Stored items
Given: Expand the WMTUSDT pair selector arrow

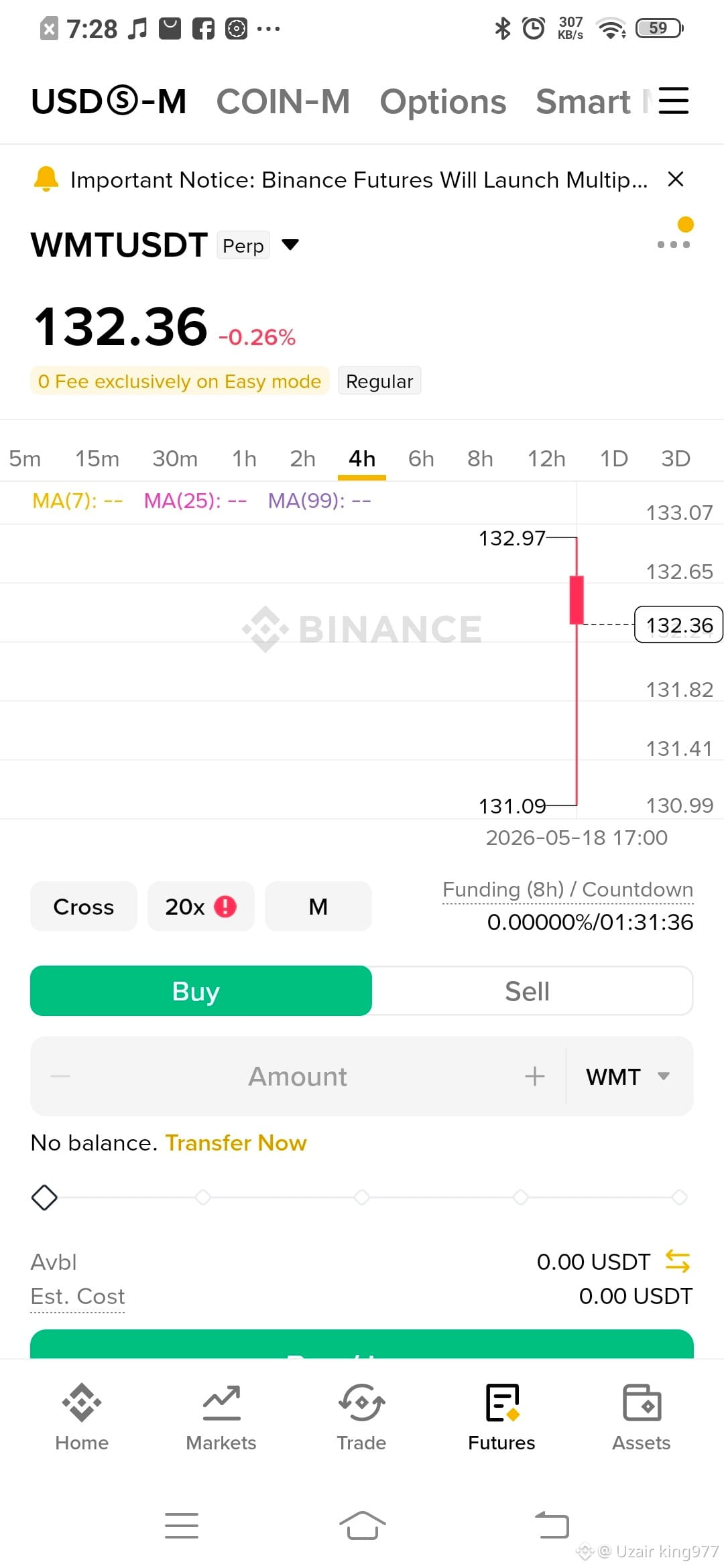Looking at the screenshot, I should tap(290, 245).
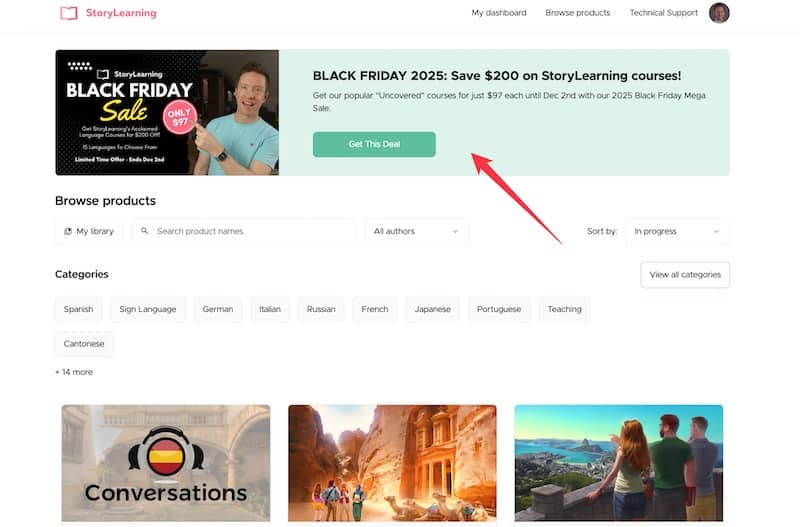Open the Sort by In progress dropdown
Viewport: 800px width, 527px height.
click(x=677, y=231)
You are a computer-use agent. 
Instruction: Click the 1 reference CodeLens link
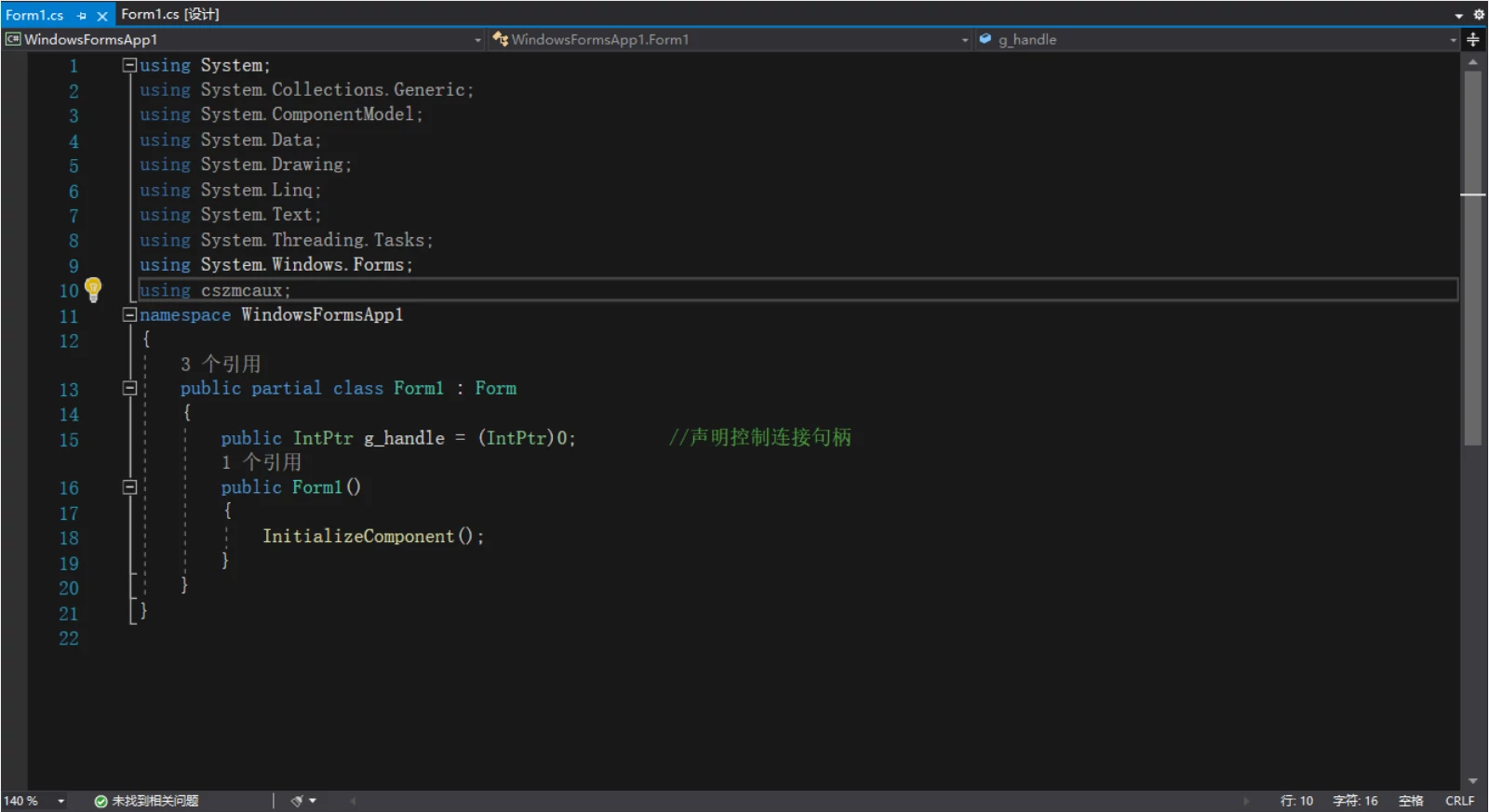click(261, 462)
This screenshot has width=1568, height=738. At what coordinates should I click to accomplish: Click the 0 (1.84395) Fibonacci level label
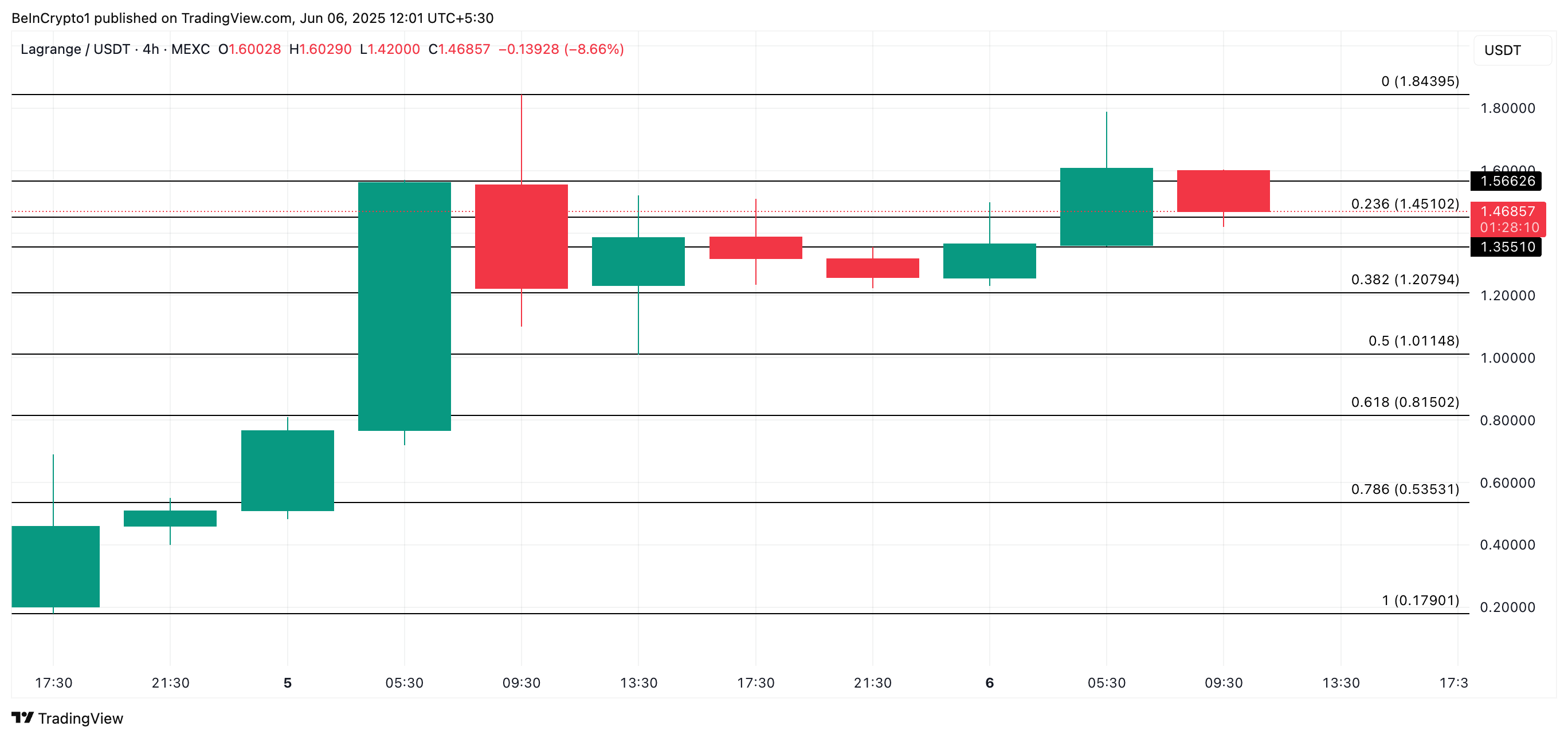(1420, 81)
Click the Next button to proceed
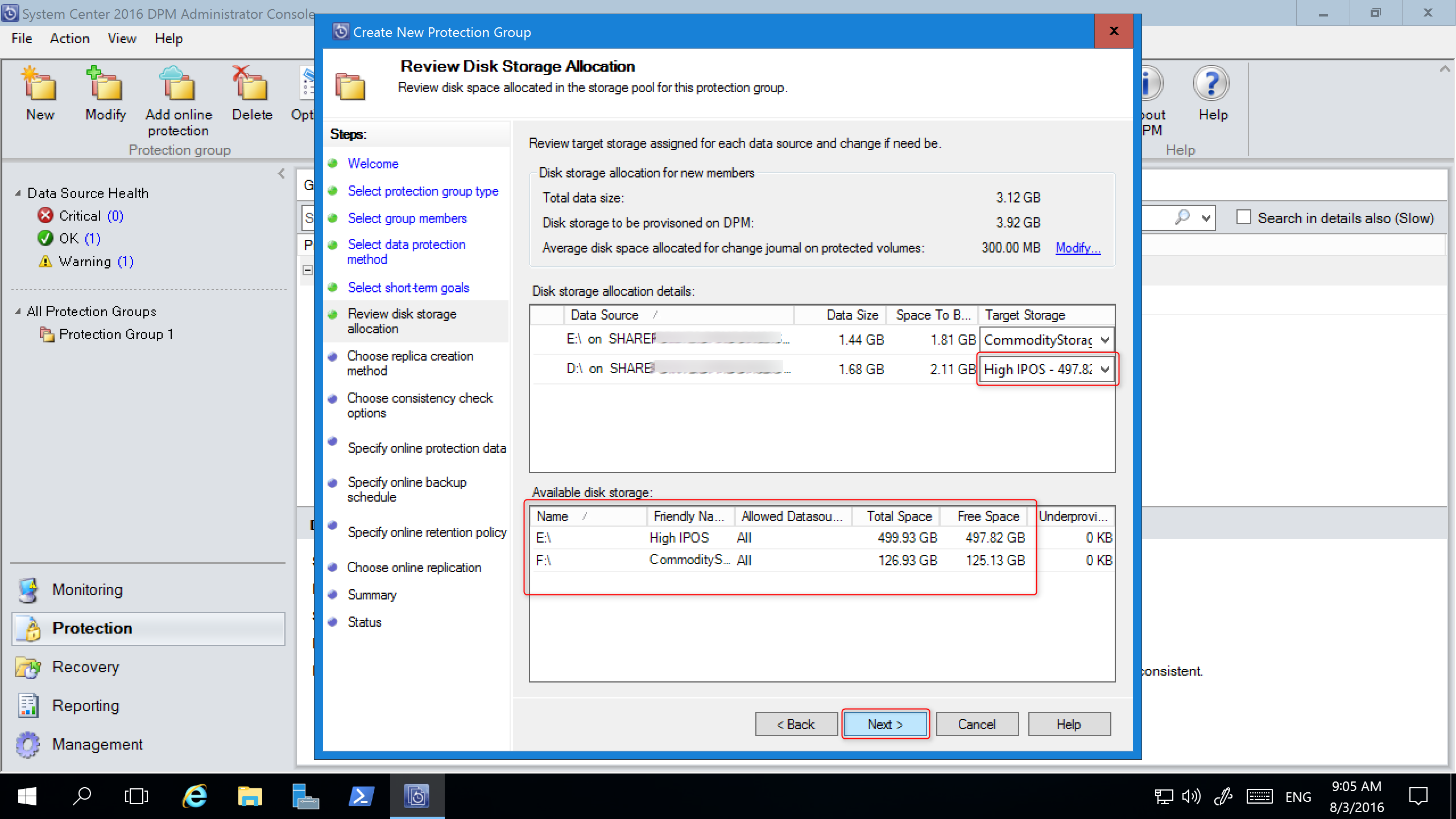Screen dimensions: 1456x819 (x=884, y=724)
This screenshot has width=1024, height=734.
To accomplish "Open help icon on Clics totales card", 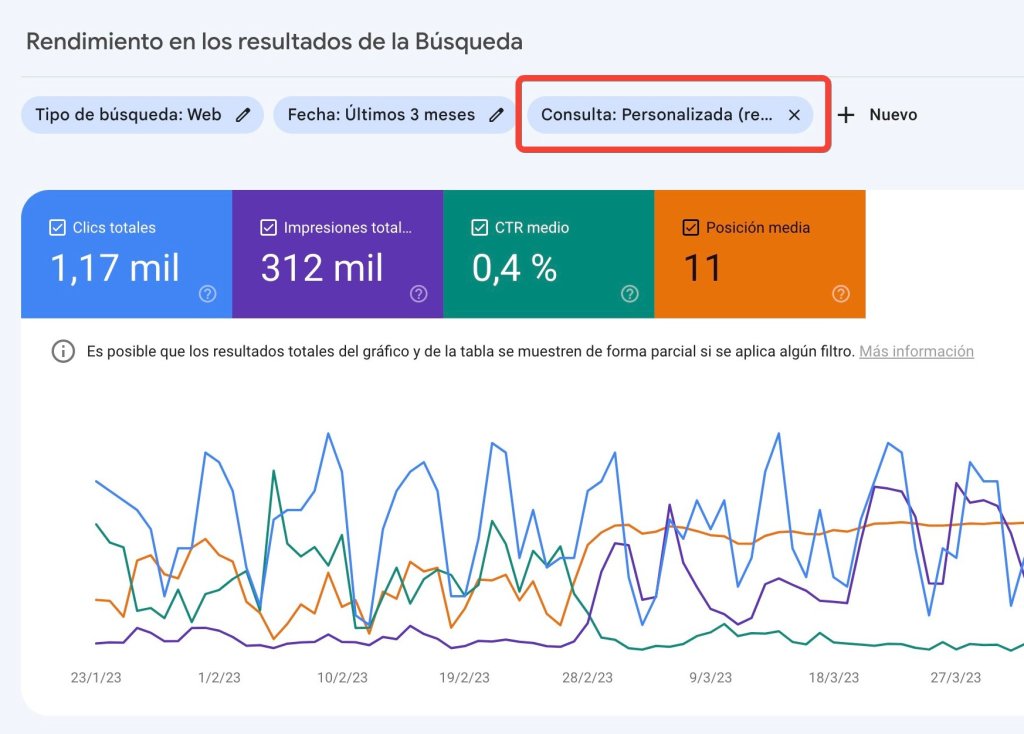I will coord(208,294).
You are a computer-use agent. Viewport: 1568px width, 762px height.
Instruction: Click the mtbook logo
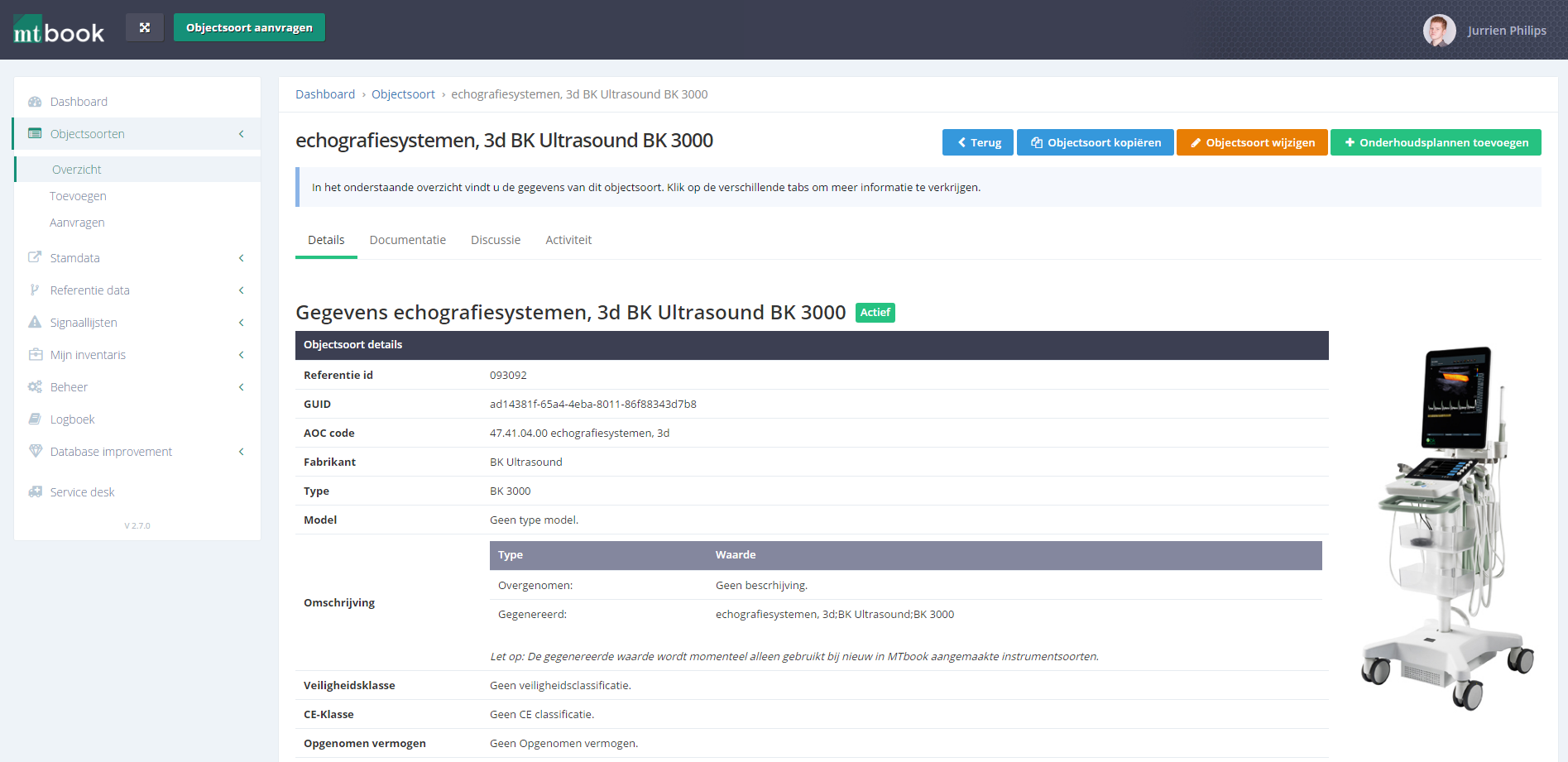click(x=59, y=30)
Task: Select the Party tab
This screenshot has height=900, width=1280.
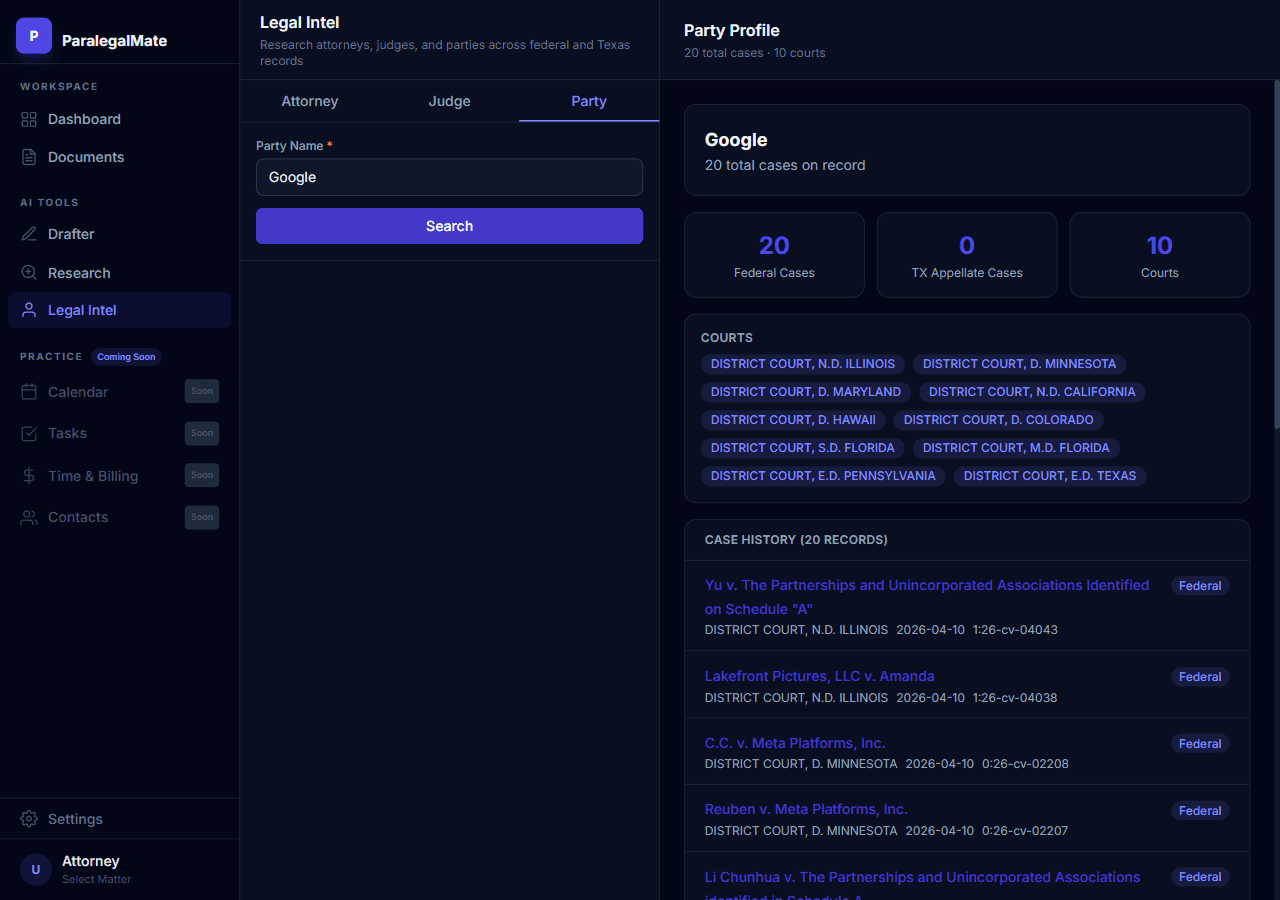Action: [x=588, y=101]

▶ _PROBLEM DESCRIPTION_: Starting at the line that contains "Task: Select the Party tab", reproduce each line exactly through the end of the entries above, leaving every picture out.

▶ _RESULT OF THE TASK_:
Task: Select the Party tab
This screenshot has height=900, width=1280.
Action: [x=588, y=101]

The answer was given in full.